== Given records ==

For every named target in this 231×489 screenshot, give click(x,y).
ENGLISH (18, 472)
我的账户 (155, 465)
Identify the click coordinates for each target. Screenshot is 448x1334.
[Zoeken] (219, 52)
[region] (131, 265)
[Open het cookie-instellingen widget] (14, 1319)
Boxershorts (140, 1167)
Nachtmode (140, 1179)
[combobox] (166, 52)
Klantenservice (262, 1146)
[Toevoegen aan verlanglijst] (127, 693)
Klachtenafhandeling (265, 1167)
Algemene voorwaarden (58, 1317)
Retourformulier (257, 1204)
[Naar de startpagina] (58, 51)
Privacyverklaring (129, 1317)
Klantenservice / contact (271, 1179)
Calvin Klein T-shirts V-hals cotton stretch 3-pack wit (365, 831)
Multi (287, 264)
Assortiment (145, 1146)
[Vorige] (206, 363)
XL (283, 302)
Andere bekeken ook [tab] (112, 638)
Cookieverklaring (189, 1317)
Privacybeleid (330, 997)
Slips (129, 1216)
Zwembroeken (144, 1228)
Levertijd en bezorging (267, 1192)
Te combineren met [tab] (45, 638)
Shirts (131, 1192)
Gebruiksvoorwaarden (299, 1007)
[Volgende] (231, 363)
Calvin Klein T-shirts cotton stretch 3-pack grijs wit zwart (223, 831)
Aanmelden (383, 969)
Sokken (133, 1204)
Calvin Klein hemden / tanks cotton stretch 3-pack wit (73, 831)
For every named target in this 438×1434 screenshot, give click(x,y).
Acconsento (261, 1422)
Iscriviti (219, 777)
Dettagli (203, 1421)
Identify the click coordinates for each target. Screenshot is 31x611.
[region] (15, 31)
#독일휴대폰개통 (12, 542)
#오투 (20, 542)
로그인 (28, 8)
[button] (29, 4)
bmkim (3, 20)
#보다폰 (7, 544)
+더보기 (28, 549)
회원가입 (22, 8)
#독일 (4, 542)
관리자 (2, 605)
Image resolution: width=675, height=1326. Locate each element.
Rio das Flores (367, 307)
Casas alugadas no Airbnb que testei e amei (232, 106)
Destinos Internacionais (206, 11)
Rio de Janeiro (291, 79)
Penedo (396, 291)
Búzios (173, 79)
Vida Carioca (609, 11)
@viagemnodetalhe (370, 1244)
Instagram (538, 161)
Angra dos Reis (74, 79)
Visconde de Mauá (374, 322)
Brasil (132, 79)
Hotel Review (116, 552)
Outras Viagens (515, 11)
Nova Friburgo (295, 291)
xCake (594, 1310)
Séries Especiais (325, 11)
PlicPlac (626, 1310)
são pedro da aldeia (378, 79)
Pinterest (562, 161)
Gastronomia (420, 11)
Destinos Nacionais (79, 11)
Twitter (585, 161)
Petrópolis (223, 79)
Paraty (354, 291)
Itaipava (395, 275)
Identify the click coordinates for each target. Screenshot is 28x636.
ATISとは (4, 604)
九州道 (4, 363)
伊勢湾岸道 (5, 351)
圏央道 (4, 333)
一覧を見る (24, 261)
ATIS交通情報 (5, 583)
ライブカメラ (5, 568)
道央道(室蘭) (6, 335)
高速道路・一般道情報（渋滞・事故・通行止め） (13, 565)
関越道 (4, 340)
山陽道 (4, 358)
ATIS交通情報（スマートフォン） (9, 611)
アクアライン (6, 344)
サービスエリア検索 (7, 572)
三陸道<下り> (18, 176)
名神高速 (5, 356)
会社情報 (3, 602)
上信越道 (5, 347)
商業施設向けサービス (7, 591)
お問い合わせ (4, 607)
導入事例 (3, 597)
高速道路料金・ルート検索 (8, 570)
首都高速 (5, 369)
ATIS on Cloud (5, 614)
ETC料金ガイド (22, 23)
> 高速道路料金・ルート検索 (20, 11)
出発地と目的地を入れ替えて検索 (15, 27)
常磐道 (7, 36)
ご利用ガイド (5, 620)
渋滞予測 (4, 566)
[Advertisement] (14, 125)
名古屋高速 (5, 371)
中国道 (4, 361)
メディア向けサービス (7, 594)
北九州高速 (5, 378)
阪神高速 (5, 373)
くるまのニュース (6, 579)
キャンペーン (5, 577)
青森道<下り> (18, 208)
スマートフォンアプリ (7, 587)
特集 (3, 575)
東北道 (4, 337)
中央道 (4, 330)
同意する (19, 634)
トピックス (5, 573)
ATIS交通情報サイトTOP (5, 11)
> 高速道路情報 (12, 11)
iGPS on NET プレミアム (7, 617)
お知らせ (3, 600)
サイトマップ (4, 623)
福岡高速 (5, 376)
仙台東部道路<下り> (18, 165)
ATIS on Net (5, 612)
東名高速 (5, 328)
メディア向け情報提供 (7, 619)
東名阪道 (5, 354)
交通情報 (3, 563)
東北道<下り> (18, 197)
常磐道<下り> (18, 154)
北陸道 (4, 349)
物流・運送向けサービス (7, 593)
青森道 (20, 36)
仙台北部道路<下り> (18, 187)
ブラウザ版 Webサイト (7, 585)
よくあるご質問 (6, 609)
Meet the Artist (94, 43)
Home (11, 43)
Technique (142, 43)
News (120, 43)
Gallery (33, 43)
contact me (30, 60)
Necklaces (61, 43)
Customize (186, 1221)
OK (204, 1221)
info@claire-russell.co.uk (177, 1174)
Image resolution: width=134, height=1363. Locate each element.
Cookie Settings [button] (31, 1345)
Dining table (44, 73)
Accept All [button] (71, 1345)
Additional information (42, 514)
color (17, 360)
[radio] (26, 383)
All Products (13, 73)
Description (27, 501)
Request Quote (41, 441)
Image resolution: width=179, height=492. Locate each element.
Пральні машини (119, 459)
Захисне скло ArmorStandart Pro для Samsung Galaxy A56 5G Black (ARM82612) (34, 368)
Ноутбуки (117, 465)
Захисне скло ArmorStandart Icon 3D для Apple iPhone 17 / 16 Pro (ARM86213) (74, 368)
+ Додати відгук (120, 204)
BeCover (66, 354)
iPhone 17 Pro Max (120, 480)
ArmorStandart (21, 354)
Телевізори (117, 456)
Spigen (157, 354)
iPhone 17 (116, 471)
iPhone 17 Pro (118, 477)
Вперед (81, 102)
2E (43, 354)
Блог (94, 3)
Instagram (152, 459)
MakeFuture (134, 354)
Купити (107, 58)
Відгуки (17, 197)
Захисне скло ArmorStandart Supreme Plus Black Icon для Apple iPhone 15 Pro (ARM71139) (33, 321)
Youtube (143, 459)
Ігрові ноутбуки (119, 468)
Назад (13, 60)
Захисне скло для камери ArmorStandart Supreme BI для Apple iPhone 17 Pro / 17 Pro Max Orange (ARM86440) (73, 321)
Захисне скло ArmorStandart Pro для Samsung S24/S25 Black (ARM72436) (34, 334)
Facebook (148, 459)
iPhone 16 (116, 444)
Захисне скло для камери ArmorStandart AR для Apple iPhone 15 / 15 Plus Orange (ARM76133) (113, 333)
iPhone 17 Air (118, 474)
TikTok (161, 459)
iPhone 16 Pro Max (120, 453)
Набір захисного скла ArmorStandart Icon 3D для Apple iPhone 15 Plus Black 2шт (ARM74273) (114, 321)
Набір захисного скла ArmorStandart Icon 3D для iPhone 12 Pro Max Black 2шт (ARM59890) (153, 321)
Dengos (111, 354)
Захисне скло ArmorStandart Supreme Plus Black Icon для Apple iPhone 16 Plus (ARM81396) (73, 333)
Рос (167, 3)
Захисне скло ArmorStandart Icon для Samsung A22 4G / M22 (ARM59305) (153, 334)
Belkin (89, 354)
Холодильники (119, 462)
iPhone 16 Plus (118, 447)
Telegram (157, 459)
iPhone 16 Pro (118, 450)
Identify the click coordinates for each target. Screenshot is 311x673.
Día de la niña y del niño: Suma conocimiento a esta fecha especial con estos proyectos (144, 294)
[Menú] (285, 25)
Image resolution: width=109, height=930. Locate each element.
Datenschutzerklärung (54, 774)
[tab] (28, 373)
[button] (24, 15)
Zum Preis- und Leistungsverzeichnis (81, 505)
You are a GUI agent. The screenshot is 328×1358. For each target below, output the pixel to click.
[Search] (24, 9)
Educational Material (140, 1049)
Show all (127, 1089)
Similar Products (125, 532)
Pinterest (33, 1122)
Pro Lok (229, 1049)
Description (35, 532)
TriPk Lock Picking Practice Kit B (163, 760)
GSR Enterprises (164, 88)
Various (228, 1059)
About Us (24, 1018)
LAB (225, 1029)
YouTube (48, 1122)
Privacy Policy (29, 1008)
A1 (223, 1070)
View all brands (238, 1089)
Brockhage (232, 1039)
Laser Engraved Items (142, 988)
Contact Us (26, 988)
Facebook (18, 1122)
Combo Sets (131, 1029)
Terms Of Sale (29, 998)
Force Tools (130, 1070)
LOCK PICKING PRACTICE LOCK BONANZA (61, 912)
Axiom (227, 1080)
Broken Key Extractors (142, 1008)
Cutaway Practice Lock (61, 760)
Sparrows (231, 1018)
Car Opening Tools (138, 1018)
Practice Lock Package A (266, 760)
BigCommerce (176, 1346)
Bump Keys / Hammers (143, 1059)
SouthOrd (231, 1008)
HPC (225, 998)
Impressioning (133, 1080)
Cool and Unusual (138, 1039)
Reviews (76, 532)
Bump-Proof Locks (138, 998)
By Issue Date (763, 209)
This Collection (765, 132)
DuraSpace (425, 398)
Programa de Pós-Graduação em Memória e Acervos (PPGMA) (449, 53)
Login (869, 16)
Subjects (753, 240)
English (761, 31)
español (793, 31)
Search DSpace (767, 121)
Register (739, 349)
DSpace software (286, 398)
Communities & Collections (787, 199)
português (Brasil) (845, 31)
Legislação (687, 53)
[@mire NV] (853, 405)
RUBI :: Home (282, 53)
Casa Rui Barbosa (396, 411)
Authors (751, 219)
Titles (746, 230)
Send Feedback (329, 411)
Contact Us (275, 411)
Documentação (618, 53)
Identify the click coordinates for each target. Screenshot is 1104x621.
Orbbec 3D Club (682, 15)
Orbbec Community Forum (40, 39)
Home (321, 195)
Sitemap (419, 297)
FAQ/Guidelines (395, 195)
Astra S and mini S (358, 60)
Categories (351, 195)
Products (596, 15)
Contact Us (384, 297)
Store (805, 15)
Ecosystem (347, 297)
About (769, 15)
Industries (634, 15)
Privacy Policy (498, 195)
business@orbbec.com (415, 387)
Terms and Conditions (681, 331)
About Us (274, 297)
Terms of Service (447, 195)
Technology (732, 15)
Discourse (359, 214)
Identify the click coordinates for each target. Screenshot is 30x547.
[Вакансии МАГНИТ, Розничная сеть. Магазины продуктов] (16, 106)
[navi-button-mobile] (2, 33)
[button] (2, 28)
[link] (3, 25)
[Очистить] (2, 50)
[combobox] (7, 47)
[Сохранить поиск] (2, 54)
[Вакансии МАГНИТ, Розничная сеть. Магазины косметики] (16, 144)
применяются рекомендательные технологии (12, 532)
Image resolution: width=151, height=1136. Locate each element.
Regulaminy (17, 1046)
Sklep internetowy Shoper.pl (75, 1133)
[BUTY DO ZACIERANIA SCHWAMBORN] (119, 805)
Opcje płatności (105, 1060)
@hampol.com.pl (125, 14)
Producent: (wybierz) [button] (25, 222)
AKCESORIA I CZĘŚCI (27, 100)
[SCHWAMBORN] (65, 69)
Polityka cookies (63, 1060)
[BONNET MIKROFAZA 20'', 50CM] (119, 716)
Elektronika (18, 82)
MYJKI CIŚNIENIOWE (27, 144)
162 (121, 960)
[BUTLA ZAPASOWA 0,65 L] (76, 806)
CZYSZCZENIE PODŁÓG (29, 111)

===

→ What this task involves
Render the data as a Markdown table with the columns Row and Line, starting at the line that contains "Sokken (133, 1204)" and going on through the line that contains "로그인 (28, 8)". Leave out blank lines.

→ Response
| Row | Line |
|---|---|
| 1 | Sokken (133, 1204) |
| 2 | Calvin Klein hemden / tanks cotton stretch 3-pack wit (73, 831) |
| 3 | For every named target in this 438×1434 screenshot, give click(x,y). |
| 4 | Acconsento (261, 1422) |
| 5 | Iscriviti (219, 777) |
| 6 | Dettagli (203, 1421) |
| 7 | Identify the click coordinates for each target. Screenshot is 31x611. |
| 8 | [region] (15, 31) |
| 9 | #독일휴대폰개통 (12, 542) |
| 10 | #오투 (20, 542) |
| 11 | 로그인 (28, 8) |